With crop yields continually increasing, chemical fertilizer consumption in China is increasing in parallel. The excessive use of synthetic fertilizer can lead to soil compaction, acidification, and degeneration, which can all be mitigated through additional organic manure application. The combined application of organic manure and inorganic fertilizer plays crucial roles in the root morphology and yield formation of dryland crops. In this study, foxtail millet (Chang Sheng 07) was used as the experimental material and sown in a dry farming area with five different fertilizing patterns, which were composed of chemical N, P, organic manure, and microbial manure.

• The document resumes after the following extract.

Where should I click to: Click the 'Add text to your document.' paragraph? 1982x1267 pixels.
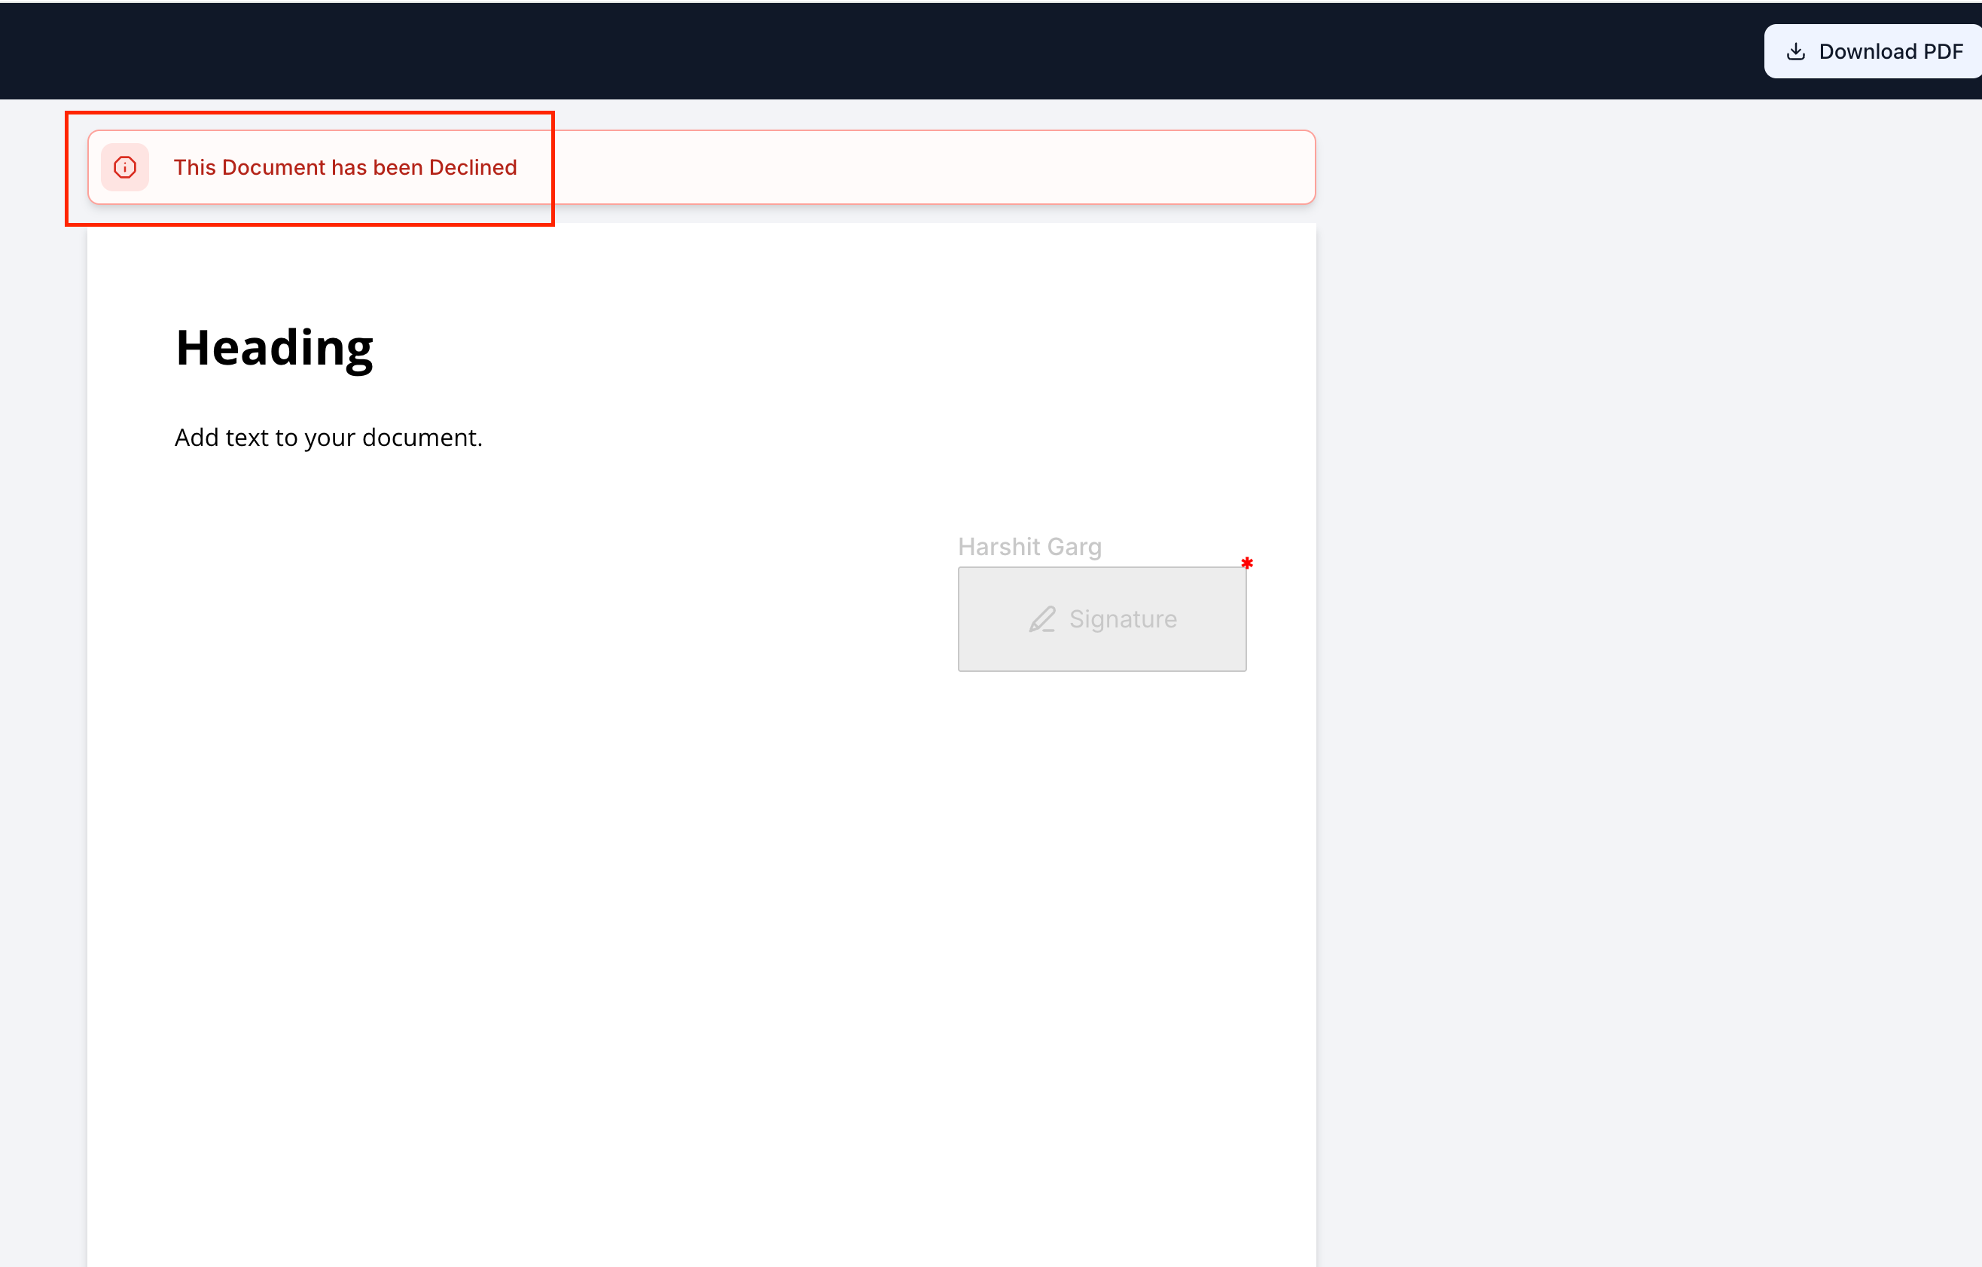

These patterns included a single application of 45 kg·ha−1 of nitrogen fertilizer as the control (N45), the combined application of 60 kg·ha−1 of nitrogen fertilizer with 30 kg·ha−1 of phosphorus fertilizer (N60P30), the combined application of 90 kg·ha−1 of nitrogen fertilizer with 45 kg·ha−1 of phosphorus fertilizer (N90P45), 60 kg·ha−1 of nitrogen fertilizer and 40 kg·ha−1 of phosphorus fertilizer with 2000 kg·ha−1 of organic manure (N60P40-O), and 60 kg·ha−1 of nitrogen fertilizer and 40 kg·ha−1 of phosphorus fertilizer with 5 kg·ha−1 of microbial manure (N60P40-M). Each treatment was performed with four repeats. The results show that (1) the different fertilization patterns had significant effects on the morphological construction of foxtail millet roots, and the root length (RL) with N60P40–O underwent a significant increase of 88.23% and 61.59% in the two stages, respectively, (2) as confirmed by the correlation analysis, the root surface area (RSA) was positively correlated with the RL and root volume (RV), (3) the yields with N90P45 and N60P30 exhibited a significant increase of 54.43% and 59.86%, and those with N60P40–O and N60P40–M stably increased by 13.12–24.11% compared to those with N45, and (4) the water use efficiency (WUE) of foxtail millet under the N60P30 and N90P45 patterns significantly increased by 33.40–62.39%, while that under the N60P40–O and N60P40–M patterns increased by 12.89–29.20%. In summary, the application of additional organic matter and microbial manure promoted the morphological construction of foxtail millet roots, led to better stability in grain production, and is an ecofriendly option in terms of sustainable land use.